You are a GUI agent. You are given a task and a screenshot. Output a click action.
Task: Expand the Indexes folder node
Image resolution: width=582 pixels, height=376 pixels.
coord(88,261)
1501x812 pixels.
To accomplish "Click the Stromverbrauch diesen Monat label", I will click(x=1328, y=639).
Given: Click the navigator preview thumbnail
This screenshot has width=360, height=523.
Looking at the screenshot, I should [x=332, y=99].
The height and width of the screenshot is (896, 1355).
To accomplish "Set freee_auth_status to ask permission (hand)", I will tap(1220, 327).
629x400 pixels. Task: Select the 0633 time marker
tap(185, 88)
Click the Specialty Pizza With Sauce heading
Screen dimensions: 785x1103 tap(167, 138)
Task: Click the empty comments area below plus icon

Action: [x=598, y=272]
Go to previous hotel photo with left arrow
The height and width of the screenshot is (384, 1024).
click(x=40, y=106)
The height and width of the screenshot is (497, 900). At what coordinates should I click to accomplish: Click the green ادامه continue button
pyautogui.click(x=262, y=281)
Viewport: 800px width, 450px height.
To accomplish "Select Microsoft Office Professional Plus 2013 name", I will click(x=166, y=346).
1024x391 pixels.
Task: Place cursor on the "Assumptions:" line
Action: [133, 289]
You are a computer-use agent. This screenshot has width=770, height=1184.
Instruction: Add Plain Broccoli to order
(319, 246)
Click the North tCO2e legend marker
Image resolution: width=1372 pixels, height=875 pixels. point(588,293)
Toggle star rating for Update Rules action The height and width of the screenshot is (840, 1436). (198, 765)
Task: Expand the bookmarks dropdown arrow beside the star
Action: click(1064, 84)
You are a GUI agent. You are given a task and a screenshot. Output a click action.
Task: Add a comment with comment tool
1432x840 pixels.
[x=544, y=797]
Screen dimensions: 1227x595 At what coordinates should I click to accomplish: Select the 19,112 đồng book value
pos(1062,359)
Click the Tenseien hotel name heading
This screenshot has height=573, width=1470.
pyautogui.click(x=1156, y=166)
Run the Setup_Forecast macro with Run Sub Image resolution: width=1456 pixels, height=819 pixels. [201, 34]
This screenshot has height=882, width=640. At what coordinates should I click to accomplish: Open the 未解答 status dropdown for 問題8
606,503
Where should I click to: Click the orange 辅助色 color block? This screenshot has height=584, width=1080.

_ _ _ _ _ _ _

EXERCISE DESCRIPTION >> Scale everything from the line containing "Run the Setup_Forecast" down to the end of the records by writing those lines out again, requests included, with every click coordinate in the answers multiplied by 1.15. Round each result to a whole number, with halves rounded up.

RESULT OF THE EXERCISE >>
Run the Setup_Forecast macro with Run Sub Image resolution: width=1456 pixels, height=819 pixels. [231, 39]
This screenshot has height=882, width=640. At what coordinates should I click to accomplish: Open the 未解答 status dropdown for 問題8
697,578
Where should I click to: Click the orange 辅助色 color block? This screenshot has height=584, width=1080.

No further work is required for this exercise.